Annulée peine de 14 ans du policier qui a tué un voleur dans un piège sexuel.

Annulée peine de 14 ans du policier qui a tué un voleur dans un piège sexuel.

Le Tribunal de la Relation de Lisbonne (TRL) a annulé, mardi dernier, la condamnation à 14 ans de prison de l’agent du Corps de Sécurité Personnelle de la Police de Sécurité Publique (PSP) qui, à l’aube du 1er avril 2024, a tué un cambrioleur d’une balle dans la poitrine, après avoir été pris dans un piège sexuel à Lisbonne.

Pour les juges Ana Cristina Cardoso, João Grilo Amaral et Ana Lúcia Gordinho, il y a eu une erreur dans l’analyse des preuves par la première instance, ce qui nécessite une répétition partielle du procès.

La question porte sur la manière dont le témoignage du suspect, un policier de 50 ans, a été évalué.

Le Tribunal central criminel de Lisbonne aurait effectué une « analyse sélective » des déclarations de l’accusé, « valorisant positivement une partie d’entre elles et en omettant une autre – clairement favorable à l’appelant et essentielle pour une bonne décision de la cause – sans justifier cette différence de traitement ». Le TRL estime que cela a violé le principe du « in dubio pro reo », qui stipule qu’en cas de doute raisonnable, la décision doit bénéficier à l’accusé, et a ordonné une nouvelle audition partielle et une nouvelle décision.

Rappelons que l’officier avait été condamné, en octobre 2025, à 14 ans de prison par le Tribunal central criminel de Lisbonne pour le meurtre d’Amílcar Pinto, d’une balle dans la poitrine, à son domicile partagé avec sa femme et sa fille à Benfica, Lisbonne.

Condenado a 14 ans de prisão PSP que matou assaltante em cilada sexual
Condenado a 14 ans de prisão PSP que matou assaltante em cilada sexual

À l’époque, le tribunal avait validé le témoignage de la partenaire de la victime aux dépens des déclarations du policier.

L’agent a admis avoir tué le voleur, mais a garanti qu’il l’avait fait en légitime défense. Il a affirmé que l’homme et sa compagne l’avaient attaqué sous la menace d’une arme à un feu rouge près du Stade National. Ne disposant ni de son portefeuille ni de son téléphone, il fut contraint de les conduire jusqu’à l’immeuble où il habitait à Benfica, occupé exclusivement par des policiers.

À ce moment-là, le PSP a réussi à accéder à son arme de service. Au tribunal, il a également affirmé avoir crié « police » avant de tirer sur l’agresseur, qui portait une arme à la ceinture sans jamais s’en servir. Il est maintenant établi que l’arme était une réplique airsoft.

La compagne de la victime a indiqué que l’agent s’est rendu en voiture dans une zone reconnue pour des rencontres sexuelles et s’est arrêté à côté du véhicule où ils se trouvaient.

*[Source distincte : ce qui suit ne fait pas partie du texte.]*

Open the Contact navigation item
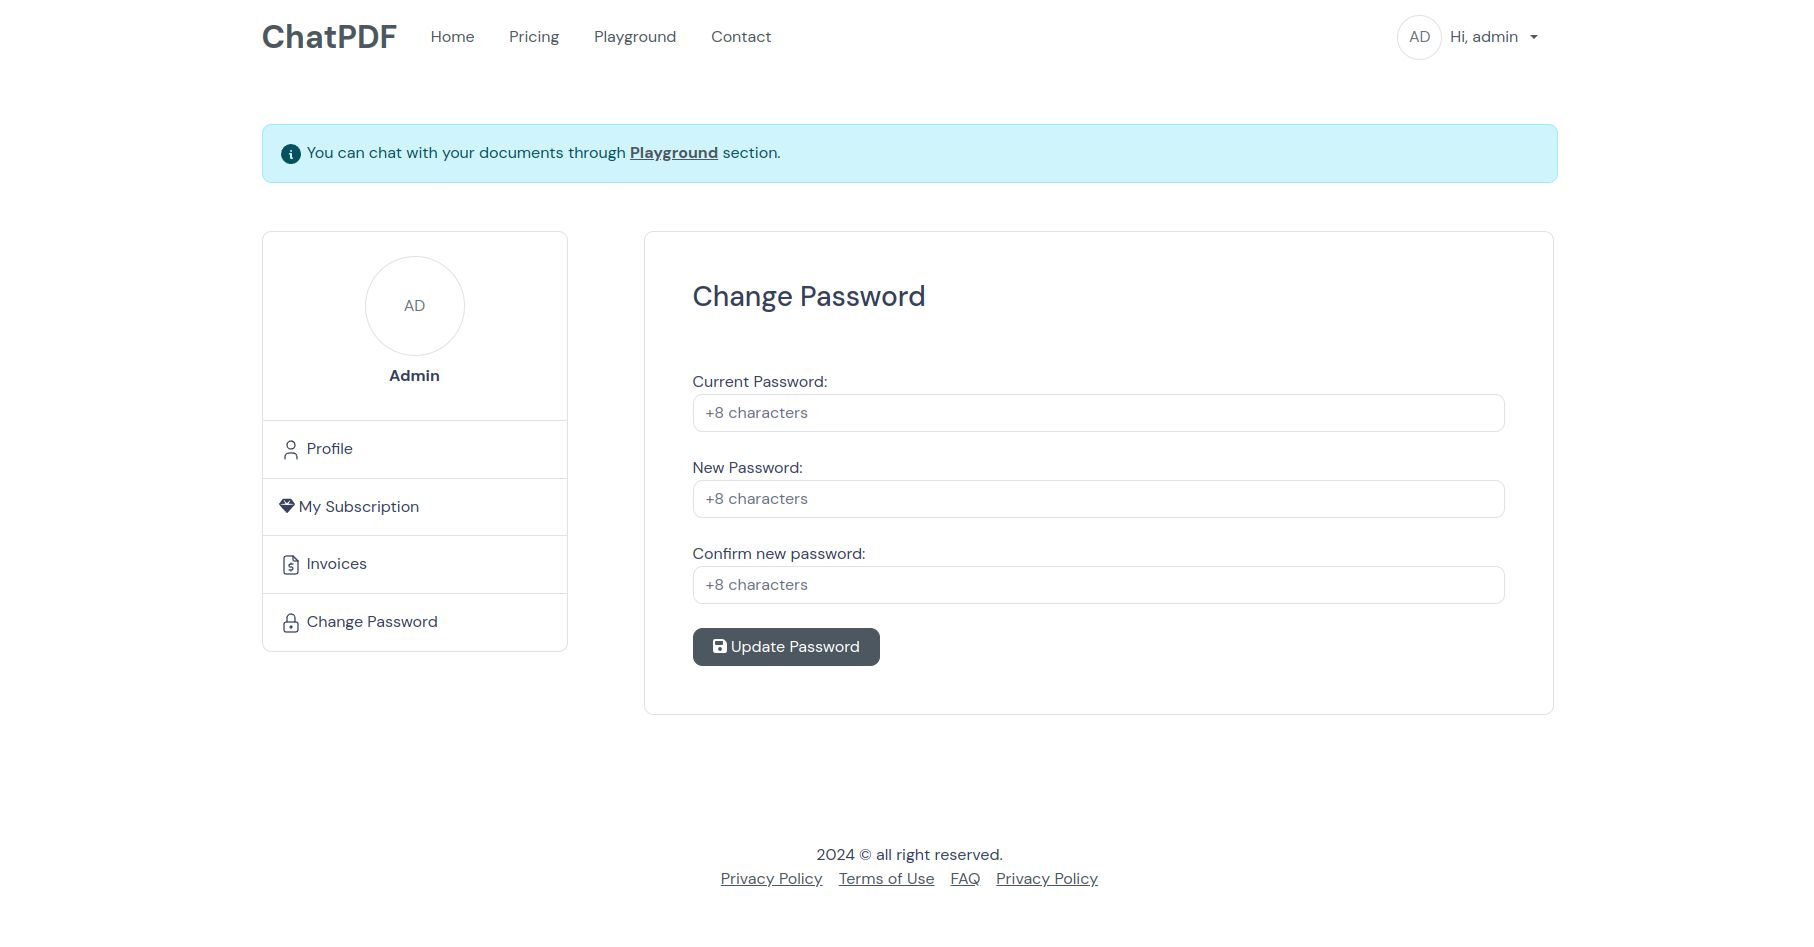The width and height of the screenshot is (1814, 947). [741, 37]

Le couple lui aurait demandé s’il était intéressé par des « plaisirs », et il aurait répondu affirmativement. Une fois dans le véhicule, une arme lui fut braquée sur le ventre.

À ce moment-là, selon l’Expresso, la femme a admis qu’il fut effectivement contraint de conduire les agresseurs chez lui.

Là, après avoir remis son portefeuille contenant une certaine somme d’argent et son téléphone, il a tiré.

Le policier voulait cacher une rencontre sexuelle

Le tribunal a estimé en octobre que cette action a été menée « sans aucune nécessité », car l’agresseur n’a fait aucun geste pour se saisir de l’arme qu’il possédait. Les juges ont soutenu que l’agent aurait pu utiliser ses techniques d’immobilisation ou tirer sur une zone non létale.

Pour les magistrats, le policier a agi de manière à cacher la rencontre sexuelle qu’il envisageait et qui s’est terminée par un homicide.

Face à tous ces éléments, le policier a été condamné à 14 ans de prison et à verser 40 000 euros au fils mineur de la victime, estimant qu’il n’y avait pas de légitime défense.

L’agent a attendu le jugement en liberté, mais en octobre, le Tribunal central criminel de Lisbonne a ordonné son transfert dans un établissement pénitentiaire pour purger la peine à laquelle il avait été condamné.

Selon l’Expresso, le collectif de juges présidé par Margarida Natário a été très critique vis-à-vis du travail de l’équipe de la Police Judiciaire (PJ) qui a enquêté sur l’affaire. Ils n’épargnent pas non plus les agents de la PSP qui ont témoigné en faveur de leur collègue.